According to Ofcom, TalkTalk, in September 2013, and Sky, in June this year, have already reduced the disconnection time on calls over their service to two seconds.
BT has reduced disconnection times to a maximum of 10 seconds for around six million customers on their network, but changes to the local exchanges used by the remaining two thirds of its customer base remain to be updated, the regulator said.
In a statement, BT said it is "committed to minimising the potential for third parties to exploit our network to commit fraud".
"We have cut the 'holding the line open' time for calls made to around six million customer phone lines (approximately a third of BT‘s local exchanges)," a BT spokesperson said. "For the remaining exchanges, which are more complicated to change, it will take us longer to make the necessary changes to reduce the time to two seconds. However, we expect that this will be completed within a year."

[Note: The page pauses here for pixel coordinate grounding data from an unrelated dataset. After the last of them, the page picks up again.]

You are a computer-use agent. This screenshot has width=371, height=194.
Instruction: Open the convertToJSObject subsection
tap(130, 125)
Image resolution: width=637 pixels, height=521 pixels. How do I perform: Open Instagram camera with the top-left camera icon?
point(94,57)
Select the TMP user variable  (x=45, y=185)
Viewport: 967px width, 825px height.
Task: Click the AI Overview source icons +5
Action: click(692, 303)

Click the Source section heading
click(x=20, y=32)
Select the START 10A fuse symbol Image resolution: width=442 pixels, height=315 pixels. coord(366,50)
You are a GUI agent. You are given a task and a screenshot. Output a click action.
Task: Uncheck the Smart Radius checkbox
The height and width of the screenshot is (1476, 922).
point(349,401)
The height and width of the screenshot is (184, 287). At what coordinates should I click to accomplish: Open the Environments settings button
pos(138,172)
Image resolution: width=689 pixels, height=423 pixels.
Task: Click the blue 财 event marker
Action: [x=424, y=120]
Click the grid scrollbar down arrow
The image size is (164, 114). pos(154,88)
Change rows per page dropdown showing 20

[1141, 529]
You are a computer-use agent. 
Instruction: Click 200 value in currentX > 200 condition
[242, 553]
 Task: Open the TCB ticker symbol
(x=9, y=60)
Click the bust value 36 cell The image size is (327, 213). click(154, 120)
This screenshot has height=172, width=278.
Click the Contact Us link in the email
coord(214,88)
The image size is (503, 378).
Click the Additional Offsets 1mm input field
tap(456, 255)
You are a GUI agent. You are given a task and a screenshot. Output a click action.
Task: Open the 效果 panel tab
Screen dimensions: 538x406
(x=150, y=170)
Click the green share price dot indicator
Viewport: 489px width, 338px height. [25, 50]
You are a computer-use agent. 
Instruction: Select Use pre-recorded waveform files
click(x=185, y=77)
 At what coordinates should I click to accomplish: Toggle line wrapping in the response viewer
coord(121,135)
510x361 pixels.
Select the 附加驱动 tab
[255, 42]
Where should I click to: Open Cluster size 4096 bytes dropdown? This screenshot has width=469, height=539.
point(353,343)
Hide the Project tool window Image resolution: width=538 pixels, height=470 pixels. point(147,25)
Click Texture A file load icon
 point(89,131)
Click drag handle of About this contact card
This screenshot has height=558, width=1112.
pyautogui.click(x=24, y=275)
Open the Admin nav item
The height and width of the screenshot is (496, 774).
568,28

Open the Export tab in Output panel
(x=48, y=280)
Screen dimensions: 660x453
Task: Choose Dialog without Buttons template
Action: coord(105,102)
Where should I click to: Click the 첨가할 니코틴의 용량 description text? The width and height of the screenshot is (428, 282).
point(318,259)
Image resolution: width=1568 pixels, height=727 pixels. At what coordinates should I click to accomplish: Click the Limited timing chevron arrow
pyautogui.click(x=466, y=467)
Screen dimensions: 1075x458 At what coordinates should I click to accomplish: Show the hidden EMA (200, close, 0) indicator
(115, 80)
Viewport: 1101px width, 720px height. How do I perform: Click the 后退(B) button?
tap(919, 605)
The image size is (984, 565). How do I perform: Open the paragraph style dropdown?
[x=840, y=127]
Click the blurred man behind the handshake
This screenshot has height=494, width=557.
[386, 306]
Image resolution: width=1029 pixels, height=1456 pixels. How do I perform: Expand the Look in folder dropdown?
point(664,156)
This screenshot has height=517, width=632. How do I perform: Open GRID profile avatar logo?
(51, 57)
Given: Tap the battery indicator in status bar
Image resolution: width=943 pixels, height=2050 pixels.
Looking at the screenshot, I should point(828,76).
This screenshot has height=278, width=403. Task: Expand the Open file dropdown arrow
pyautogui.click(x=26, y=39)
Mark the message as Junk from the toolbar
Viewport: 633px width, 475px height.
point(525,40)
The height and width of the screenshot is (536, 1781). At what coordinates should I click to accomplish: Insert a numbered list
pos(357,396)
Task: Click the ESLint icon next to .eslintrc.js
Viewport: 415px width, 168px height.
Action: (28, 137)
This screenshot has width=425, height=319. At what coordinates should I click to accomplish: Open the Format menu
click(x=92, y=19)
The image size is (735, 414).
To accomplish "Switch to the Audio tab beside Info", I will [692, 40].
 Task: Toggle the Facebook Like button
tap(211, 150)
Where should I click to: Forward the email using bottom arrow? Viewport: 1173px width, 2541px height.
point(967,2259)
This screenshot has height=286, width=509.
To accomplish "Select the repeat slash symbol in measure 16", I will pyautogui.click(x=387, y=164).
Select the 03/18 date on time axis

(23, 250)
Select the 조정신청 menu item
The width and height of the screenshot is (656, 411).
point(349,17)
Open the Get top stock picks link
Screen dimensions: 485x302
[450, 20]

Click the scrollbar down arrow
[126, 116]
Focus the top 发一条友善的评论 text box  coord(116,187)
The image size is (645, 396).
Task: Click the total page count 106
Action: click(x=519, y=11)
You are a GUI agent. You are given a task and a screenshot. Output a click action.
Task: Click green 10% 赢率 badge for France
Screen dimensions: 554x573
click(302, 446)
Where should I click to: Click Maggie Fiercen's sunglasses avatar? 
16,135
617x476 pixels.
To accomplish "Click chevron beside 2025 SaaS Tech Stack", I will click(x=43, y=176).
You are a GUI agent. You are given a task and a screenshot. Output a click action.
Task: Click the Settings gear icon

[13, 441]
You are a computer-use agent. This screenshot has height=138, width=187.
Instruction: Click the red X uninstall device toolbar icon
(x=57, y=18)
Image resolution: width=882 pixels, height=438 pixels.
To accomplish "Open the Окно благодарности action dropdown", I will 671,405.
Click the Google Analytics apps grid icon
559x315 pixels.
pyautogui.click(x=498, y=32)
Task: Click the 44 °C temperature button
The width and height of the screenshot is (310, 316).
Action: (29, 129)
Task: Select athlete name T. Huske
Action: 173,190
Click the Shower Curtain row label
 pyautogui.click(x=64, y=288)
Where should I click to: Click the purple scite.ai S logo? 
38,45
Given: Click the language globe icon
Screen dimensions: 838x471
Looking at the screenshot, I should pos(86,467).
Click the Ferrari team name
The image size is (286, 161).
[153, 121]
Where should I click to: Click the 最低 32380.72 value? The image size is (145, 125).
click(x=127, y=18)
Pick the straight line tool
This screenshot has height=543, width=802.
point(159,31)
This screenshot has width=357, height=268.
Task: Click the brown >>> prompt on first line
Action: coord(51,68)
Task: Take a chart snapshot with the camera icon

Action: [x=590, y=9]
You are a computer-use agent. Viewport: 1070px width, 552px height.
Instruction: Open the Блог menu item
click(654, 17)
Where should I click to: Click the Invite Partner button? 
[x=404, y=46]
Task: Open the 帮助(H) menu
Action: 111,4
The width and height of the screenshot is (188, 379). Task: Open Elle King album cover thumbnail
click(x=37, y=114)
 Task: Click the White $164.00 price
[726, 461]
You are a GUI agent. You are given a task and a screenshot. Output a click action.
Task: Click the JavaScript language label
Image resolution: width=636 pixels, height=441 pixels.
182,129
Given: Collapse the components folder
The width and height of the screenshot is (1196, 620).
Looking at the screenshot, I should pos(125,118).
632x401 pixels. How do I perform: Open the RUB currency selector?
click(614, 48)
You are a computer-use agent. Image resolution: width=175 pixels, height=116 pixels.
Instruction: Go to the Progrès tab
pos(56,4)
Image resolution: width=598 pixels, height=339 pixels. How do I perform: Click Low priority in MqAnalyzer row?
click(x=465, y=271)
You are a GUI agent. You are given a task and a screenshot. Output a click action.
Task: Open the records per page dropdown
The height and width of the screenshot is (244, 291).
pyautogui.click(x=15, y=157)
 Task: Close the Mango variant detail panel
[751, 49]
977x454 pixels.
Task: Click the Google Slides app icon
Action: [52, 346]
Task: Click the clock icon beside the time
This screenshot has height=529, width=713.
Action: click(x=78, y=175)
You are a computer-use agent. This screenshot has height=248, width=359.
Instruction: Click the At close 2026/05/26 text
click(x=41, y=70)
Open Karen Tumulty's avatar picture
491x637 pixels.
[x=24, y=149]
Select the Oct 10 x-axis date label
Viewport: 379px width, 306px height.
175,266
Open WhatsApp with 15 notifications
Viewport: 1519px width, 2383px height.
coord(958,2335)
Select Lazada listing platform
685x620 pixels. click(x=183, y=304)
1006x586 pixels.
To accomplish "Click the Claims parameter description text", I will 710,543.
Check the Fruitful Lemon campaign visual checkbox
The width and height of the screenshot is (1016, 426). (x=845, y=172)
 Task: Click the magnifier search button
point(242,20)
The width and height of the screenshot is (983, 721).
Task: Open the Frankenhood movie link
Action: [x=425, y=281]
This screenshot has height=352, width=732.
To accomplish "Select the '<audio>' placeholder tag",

"We have tried to raise awareness of this and other scams to protect customers through articles on our website, bt.com, by supporting police and by using social media. We recognise that the target group of victims are elderly people and the tone of our messaging is awareness of the scam and to tell your friends and family about it," they said.
Ofcom said that Virgin cut call disconnection times to two seconds for about half of its customers earlier this month but that updates affecting the other 50% may take until summer next year to implement due to similar complications BT is grappling with.
Mobile operators have similarly been taking measures to cut disconnection times for calls made over their networks, it said.
"Statistics released by the police have revealed that the measures being taken to tackle this fraud are having a positive effect," Ofcom said. "The percentage of unsuccessful offences during the last year – where a call is made but card details are not handed over – has increased from 40 to 76%. Officers believe this success is due to a combination of intensive efforts by Ofcom and the telecommunications industry to cut the amount of time taken to disconnect a call, and increased public awareness of the scam."
In addition to the technical measures to combat vishing, raising consumer awareness of these types of scams and how they can be avoided has been identified as a necessary measure for improvement.
The British Bankers' Association is launching a new consumer-focused leaflet and website next week as part of a new campaign to warn bank customers about vishing. The campaign will feature information on the way consumers can tell whether they are speaking with their bank or with a fraudster, a BBA spokesperson told Out-Law.com.
"Despite banks spending millions on sophisticated systems to protect customers from fraud and cybercrime, some ruthless criminals continue to target victims directly with techniques like vishing," the BBA spokesperson said. "That’s why the BBA are launching a public awareness campaign to provide vital tips on what customers can do to avoid being caught out by these clever scams."